After losing his job in the opening scene of Billy Twinkle, Billy contemplates ending his mid-life crisis by hurling himself over the railing of the cruise ship. Burkett was feeling no such angst when he wrote the play: “All the way up until it premiered in Edmonton, I was adamant that this is not me; this is just a character.” So there was a certain cruel irony to the fact that, a week after the premiere, the federal government terminated the arts export program that helped subsidize shipping costs for Canadian shows touring internationally. Burkett was already committed to runs in Britain and Australia, incurring shipping costs of $21,000 and $24,000, respectively; such expenses are typically borne by the country exporting the show. “Suddenly, within a month, I’m thinking the company has to fold,” he recalls. “So then I did have a crisis.”

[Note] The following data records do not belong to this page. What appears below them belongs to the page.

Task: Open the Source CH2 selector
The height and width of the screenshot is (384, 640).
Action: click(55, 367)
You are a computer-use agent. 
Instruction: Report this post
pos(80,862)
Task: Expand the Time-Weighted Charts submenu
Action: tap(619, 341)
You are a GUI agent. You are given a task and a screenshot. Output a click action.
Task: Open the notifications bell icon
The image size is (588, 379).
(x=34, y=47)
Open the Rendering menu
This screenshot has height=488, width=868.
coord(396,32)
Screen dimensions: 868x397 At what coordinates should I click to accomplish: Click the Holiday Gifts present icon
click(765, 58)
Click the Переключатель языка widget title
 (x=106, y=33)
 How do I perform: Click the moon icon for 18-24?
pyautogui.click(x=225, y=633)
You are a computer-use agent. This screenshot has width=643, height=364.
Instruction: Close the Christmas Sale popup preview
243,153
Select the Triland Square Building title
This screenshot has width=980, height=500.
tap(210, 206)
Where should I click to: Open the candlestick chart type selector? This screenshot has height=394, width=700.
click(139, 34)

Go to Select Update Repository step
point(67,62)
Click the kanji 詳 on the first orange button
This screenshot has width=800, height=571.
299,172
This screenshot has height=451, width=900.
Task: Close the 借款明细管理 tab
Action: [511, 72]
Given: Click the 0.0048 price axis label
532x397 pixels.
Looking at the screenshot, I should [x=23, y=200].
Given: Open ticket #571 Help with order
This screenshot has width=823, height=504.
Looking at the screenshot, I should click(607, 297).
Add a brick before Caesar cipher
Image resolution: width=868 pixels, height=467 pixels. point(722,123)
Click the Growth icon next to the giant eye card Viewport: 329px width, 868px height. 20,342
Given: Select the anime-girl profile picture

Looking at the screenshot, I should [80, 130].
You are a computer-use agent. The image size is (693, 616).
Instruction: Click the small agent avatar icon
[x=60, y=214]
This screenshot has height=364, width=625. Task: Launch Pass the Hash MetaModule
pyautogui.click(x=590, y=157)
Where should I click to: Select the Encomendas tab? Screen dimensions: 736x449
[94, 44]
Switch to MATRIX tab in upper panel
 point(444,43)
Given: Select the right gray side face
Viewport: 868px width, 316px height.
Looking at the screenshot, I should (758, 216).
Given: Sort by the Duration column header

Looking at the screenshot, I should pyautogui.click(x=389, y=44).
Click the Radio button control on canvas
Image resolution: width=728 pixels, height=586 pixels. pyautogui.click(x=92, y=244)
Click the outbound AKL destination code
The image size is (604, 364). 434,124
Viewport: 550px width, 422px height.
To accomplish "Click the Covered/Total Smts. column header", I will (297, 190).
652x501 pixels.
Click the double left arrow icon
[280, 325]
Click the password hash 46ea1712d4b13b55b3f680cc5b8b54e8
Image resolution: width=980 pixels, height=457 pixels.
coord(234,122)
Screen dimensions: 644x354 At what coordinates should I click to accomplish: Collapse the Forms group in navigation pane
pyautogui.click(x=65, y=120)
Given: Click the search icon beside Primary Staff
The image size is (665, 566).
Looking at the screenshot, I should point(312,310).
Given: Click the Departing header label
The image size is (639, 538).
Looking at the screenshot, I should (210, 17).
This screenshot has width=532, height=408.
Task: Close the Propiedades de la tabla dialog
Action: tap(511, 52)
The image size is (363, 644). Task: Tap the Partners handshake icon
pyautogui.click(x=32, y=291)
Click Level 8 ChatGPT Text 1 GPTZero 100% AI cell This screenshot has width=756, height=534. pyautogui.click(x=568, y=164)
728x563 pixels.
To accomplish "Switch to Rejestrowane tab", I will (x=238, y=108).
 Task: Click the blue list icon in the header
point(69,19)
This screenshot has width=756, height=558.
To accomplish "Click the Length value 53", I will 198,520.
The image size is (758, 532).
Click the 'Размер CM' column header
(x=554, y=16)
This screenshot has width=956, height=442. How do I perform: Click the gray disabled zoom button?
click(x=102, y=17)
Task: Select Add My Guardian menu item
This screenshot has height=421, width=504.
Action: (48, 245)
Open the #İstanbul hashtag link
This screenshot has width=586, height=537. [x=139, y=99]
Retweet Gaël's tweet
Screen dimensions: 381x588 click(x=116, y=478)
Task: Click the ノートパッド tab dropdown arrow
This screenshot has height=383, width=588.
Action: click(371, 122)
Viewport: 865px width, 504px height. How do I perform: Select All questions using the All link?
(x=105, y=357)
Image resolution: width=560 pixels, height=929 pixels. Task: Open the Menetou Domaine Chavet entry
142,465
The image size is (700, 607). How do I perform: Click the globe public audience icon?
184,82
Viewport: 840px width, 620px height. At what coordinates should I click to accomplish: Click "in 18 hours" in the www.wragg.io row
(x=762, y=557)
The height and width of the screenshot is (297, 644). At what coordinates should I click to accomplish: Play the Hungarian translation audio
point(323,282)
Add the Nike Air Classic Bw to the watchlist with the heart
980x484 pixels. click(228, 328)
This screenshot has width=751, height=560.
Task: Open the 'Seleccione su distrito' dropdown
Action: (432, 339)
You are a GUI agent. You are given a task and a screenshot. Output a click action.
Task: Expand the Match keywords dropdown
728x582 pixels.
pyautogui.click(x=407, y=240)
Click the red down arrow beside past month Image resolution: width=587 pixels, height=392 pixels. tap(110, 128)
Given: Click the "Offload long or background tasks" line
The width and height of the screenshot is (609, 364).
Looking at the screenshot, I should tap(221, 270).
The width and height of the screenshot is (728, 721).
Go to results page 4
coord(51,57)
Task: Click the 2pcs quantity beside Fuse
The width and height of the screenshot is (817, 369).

Billy Twinkle’s journey back to hope culminates when he meets a junior version of himself, an eager young puppet boy desperate to learn from him. Burkett weathered his real-life crisis by tightening his belt and asking the host countries to help cover shipping. And indeed, after touring the show to enthusiastic reviews and winning the Siminovitch Prize, his confidence is back on the upswing. Still, you can’t help feeling that the final scene of Billy Twinkle is as prophetic as its opening, and that his most redemptive reward was finding the metaphorical equivalent of a twelve-year-old from Medicine Hat—a protege who will join him in carrying forward the endless evolution of their oft-neglected art form.